いざ近くにやってきて、ましてや同じ土俵で戦うことになって、差を突き付けられた時、人はきっと絶望してしまう。
遠くにあった星の輝きは、近づくことすら敵わない光を放っているから、触れようとすればその身を焼き尽くされてしまう。

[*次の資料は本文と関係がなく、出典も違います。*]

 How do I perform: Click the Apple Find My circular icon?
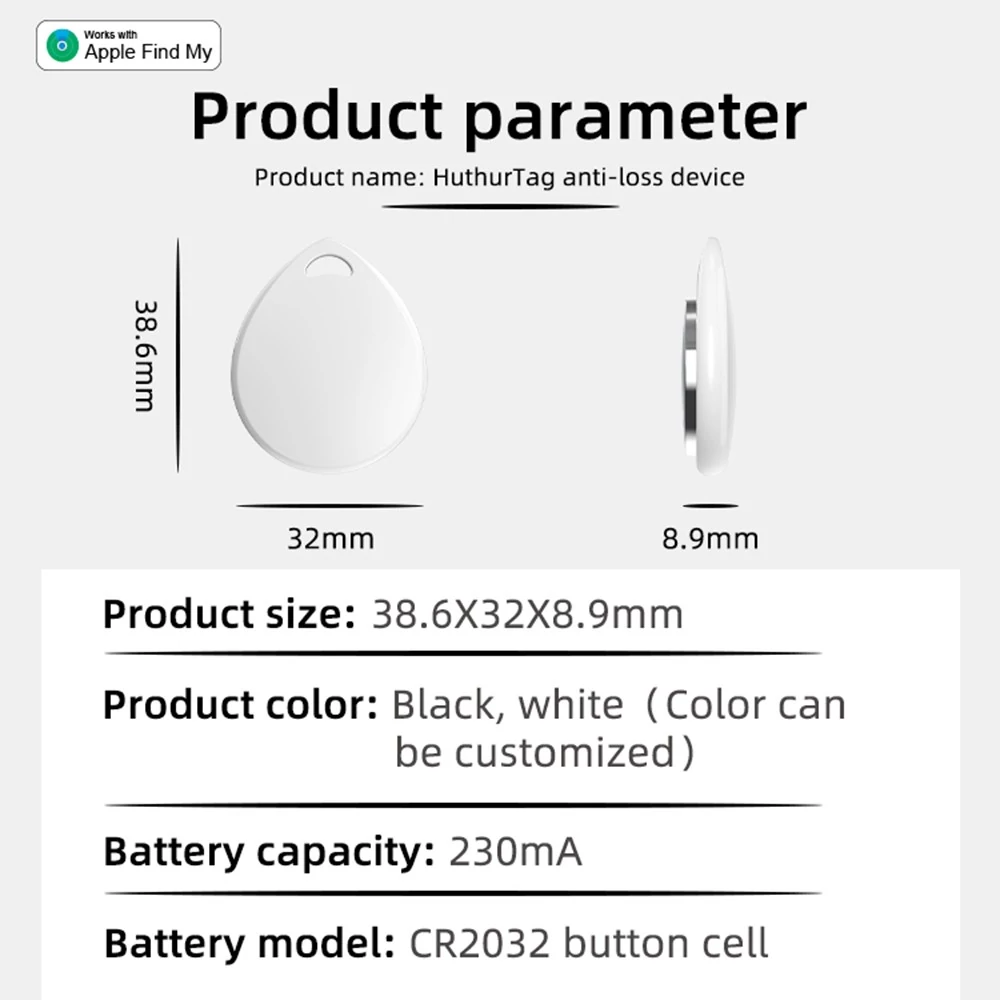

「かくして私は入学3日でこの学校の剣にまつわる部活・クラブを出禁になったわ」
「お前、人に嫌われる才能まですさまじいな」
「赤谷君に言われるのは心外だけれど、否定はしないわ」
志波姫はスンッと澄ました顔で、肩にかかった黒髪を払った。別に気にしてないという風だ。
職員室のまえに到着する。
オズモンド先生はこちらにふりかえる。
「というわけで、私は君たちのペナルティ第二弾を発令することにした」
「ペナルティって……まさか、まだ有効なんですかそれ」
「オズモンド先生、すでに体育祭実行委員会に不当に参加させられたことでペナルティは受けたと思いますが」
「君たちのペナルティはとっても重たいものだ。あれだけでは終わらないよ」
都合いいな。これ無限ペナルティ編突入してね?
「第二弾は剣聖クラブに所属することとしよう」
「へ?」
いきなり脈絡のない単語が飛びだした。
「英雄高校には実は廃部という考えがなくてね。誰もいない形骸化して謎の組織が多数存在している。そのせいか一度作られた部室は部員がゼロになってもそのまま残っていたりするのだよ。剣術系クラブのひとつ剣聖クラブは部員ゼロになっていまは誰もいないが……そこに志波姫と赤谷、ふたりで所属しなさい。ちょうどふたりとも無所属だろう?」
「あの、それと、俺の剣術の指導と何の関係が……」
「関係しかないよ。どうせ口約束で『赤谷に剣術の指導するように!』といったところで、そんなもの不問にし放題だろう? だから、部活に君たちを拘束する。君たちは利害関係にある。志波姫くんは稽古の相手を求めている。赤谷は社会性のなさから普通の部活に所属したくはないが、高度に剣術を学びたい。ほらね。だから、ペナルティの第二弾はこうだ。ふたりで剣聖クラブに所属し、志波姫は赤谷に剣術を教え、赤谷は志波姫の稽古をまっとうする。これですべてがうまくいく」
オズモンド先生は満足げな顔をしている。
俺と志波姫だけのクラブ活動、だと……?
想像斜め上の提案に俺は言葉をうしなった。